→ **Given task**: Write what comes next in the comment thread on the vessel exception case before the 9th Circuit, starting after its last sentence.

→ **Quoted passage**:

-*-

6 Responses to “Fascinating vessel exception case before the 9th Circuit”

  1. Phil Cave says:

    Quite interesting.
    From after the CGIS “confession,” too late as usual, Stoltz was represented by counsel- moi.

  2. Atticus says:

    After reading only a few pages of the G’s brief, one has to ask what the CG was thinking by imposing NJP on someone who had allegedly received child pornography.  A felony offense under Title 18 that comes with a hefty sentence guideline and they dispose of it via mast? Wow. They made their bed …… 

  3. Darrin K. Johns says:

    I find the Government making an interesting argument in this case that a military member convicted by court-martial for possession of child pornography under Article 134 could still be tried in Federal civilian court for the same act of possession because under Blockburger and Jones, the elements of the CPPA and Article 134 are different so there is no double jeopardy.

  4. Dwight Sullivan says:

    The Supreme Court has rejected reliance on differences in elements of statutes that could be applied to the same act to permit prosecution by both federal civilian and military courts.

    As we previously noted, “For court-martial/U.S. district court double jeopardy purposes, the Supreme Court looks at whether the prosecutions arise from the ‘same acts’ rather than whether the prosecutions are for the ‘same offence’:  ‘the same acts constituting a crime against the United States cannot, after the acquittal or conviction of the accused in a court of competent jurisdiction, be made the basis of a second trial of the accused for that crime in the same or in another court, civil or military, of the same government.’  Grafton v. United States, 206 U.S. 333, 352 (1907).”

  5. WaLegal says:

    Just as an addition, here’s the link to the oral arguments from February 8th in Seattle, WA.

-*-

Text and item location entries
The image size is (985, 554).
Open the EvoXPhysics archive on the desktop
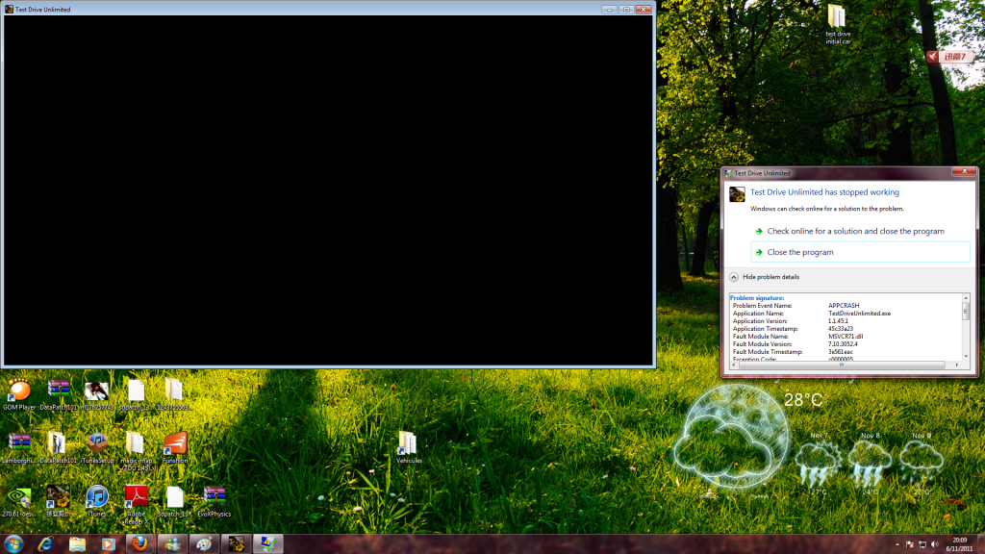(x=215, y=496)

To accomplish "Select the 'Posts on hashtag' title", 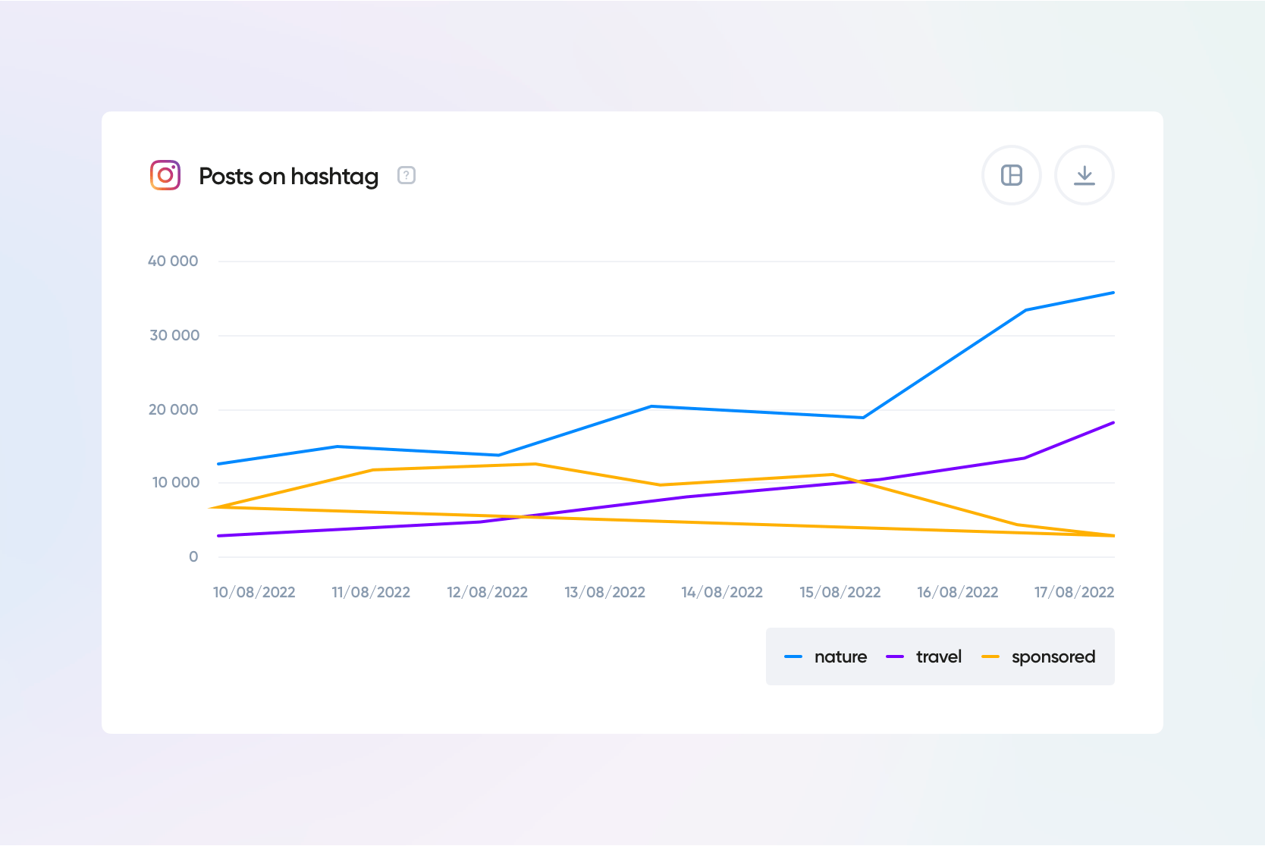I will pyautogui.click(x=288, y=176).
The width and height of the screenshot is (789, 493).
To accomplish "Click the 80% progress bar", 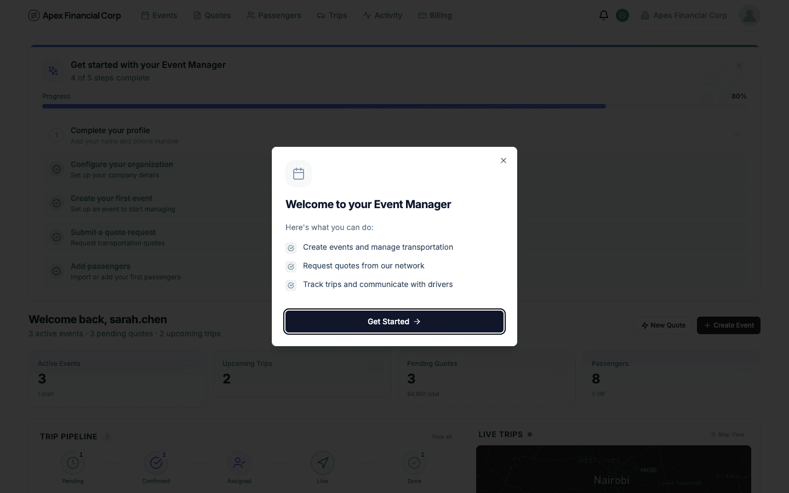I will tap(324, 106).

-*-

→ **Answer to this exercise**:
  6. Tereza Ohley says:

    Since I am in Seattle, I had the opportunity to attend this argument. I prepared this quick summary of the case and arguments. 
    In 2008, while Mr. Stoltz was attached to the USCGC ALEX HALEY, he was caught viewing child pornography aboard the ship.  The Coast Guard investigated, and eventually coordinated with the USAO to have the case disposed of in Federal Court.  Right before Mr. Stoltz was to be discharged from the CG in 2009, the HALEY CO decided to take him to NJP for violation of Art 134 (possessing child pornography).  At the time of the NJP, Mr. Stoltz was temporarily assigned (TAD) to a shore command, where he performed duties for the HALEY along with other duties; and the HALEY was undergoing maintenance.
    Mr. Stoltz was subsequently indicted on charges of possession of CP in the District of Alaska.  On Stoltz’s motion to dismiss the indictment, the lower court made a finding that the vessel exception did NOT apply in the case (therefore the CG erred in not allowing Mr. Stoltz the right to demand Court Martial before taking him to NJP.)  The court dismissed the indictment, citing double jeopardy and due process concerns.
    GENERAL SUMMARY:  Although the lower court grounded its ruling in the factual finding that the vessel exception did not apply in this case due to Mr. Stoltz’s TAD status and the condition of the HALEY at the time of NJP, the 9th Circuit Court seemed most interested in exploring why dismissal of the criminal indictment would be the appropriate remedy, even if Mr. Stoltz had been erroneously denied the right to demand court martial because the vessel exception did not apply. 
    UNITED STATES The government’s position was that the vessel exception DID apply, therefore, there was no requirement to allow Mr. Stoltz to demand NJP; further, there are no due process or double jeopardy issues which require dismissal of the indictment as a remedy.  The Coast Guard did not act in bad faith, and even if they had taken Mr. Stoltz to court martial, there would be no double jeopardy because CP charged under Article 134, Clauses 1 & 2 differs from the Federal CP statute under the Blockburger test.
    STOLZ The court asked counsel to explain why dismissal was the appropriate remedy, and to expound on the double jeopardy issue.  Counsel supported the due process argument by asserting that members have a statutory right to court-martial.  He further cited a double jeopardy problem in that the appellant was awarded NJP based on not only Clause 1 and 2, but Clause 3 of Article 134, which would necessarily include all the elements of the same Federal statute which was subject of the indictment.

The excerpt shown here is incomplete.